On en a la preuve chaque jour avec les évènements climatiques qui se multiplient et qui causent des pertes pour lesquelles personne ne veut payer. En 2020, les assureurs privés et les gouvernements ont déboursé 97 milliards de dollars américains pour compenser des dommages météorologiques. C’est une fraction du coût total de ces évènements, qui a atteint 268 milliards US, relève l’assureur Aon dans son rapport annuel 2020.

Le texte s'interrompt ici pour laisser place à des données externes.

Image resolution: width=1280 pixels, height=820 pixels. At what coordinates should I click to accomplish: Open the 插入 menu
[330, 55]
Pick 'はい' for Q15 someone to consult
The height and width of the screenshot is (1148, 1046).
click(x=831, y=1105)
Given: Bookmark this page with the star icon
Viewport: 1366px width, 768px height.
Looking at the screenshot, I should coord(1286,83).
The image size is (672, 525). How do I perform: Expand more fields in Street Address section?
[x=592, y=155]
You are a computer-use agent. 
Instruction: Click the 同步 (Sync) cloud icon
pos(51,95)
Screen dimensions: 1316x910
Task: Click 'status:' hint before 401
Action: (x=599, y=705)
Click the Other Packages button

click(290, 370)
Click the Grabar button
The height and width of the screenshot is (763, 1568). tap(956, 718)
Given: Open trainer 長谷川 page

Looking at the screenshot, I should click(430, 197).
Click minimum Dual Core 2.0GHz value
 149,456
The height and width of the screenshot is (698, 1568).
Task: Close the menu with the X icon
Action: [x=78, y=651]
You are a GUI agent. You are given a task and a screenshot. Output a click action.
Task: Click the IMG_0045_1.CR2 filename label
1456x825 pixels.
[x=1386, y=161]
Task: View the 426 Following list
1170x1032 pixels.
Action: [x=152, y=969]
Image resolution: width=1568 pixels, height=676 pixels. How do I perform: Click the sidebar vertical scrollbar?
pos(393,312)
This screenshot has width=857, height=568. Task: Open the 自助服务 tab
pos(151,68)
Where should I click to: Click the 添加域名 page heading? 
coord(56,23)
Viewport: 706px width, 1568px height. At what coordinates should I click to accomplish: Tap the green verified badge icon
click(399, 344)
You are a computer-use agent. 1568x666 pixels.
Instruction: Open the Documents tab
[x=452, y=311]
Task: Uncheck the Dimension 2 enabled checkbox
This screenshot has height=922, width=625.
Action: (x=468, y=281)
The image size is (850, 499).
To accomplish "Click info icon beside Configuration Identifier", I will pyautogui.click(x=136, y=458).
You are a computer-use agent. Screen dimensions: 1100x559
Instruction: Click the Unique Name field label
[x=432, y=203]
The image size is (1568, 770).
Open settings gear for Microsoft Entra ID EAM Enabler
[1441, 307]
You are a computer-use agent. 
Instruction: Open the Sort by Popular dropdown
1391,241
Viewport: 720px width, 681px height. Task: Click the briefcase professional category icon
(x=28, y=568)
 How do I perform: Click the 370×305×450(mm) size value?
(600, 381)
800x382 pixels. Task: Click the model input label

Ce n’est pas seulement un problème pour les assureurs. Avec le temps, les assureurs peuvent se retirer des zones les plus à risque d’ouragans, d’incendies de forêt ou d’inondations à répétition. Les banques qui auront perdu de l’argent peuvent refuser de financer des maisons ou des usines situées dans des zones à risque. Les propriétaires et les investisseurs y perdront leur mise.

Un potentiel destructeur

Le potentiel destructeur pour l’économie mondiale de cette chaîne de conséquences est encore mal estimé. Mais ce n’est pas de la science-fiction.

En Floride, de nombreuses compagnies d’assurance ont délaissé le marché à la suite des ouragans Katrina et Irma. Depuis, le coût des assurances a flambé.

L’agence S&P Global Ratings vient de réduire la cote de crédit des géants américains du pétrole ExxonMobil, ConocoPhilips et Chevron en raison notamment des risques climatiques.

Le réchauffement de la planète peut aussi amputer les superficies cultivables et faire disparaître des territoires entiers sous le niveau des eaux.

Les grands investisseurs privés ont déjà réagi pour se protéger des conséquences des changements climatiques. Un nombre croissant d’entre eux, dont BlackRock, le plus gros fonds privé d’investissement au monde, ont annoncé leur intention de ne plus investir dans les entreprises les plus polluantes et celles qui n’ont pas de plan pour réduire leurs émissions.

Ce n’est pas seulement pour le bien de la planète qu’ils le font, c’est aussi parce que le rendement de tout le système financier, des obligations municipales aux hypothèques à long terme, sera influencé par les facteurs environnementaux. Les scénarios à l’étude au sein des banques centrales prévoient déjà une baisse de productivité et une réduction de la croissance économique mondiale.

Pour le Canada, la conséquence la plus importante est que les entreprises du secteur pétrolier et gazier, qui émettent beaucoup de CO2, pourraient avoir de plus en plus de mal à trouver du capital pour se financer. Le pétrole reste, encore aujourd’hui, le principal produit d’exportation du Canada.

Il ne faut donc pas s’étonner que la Banque du Canada et les autres banques centrales du monde s’intéressent à la question des changements climatiques. Leur défi est d’intégrer le risque lié au climat à leurs modèles traditionnels pour prévenir les chocs qui s’annoncent.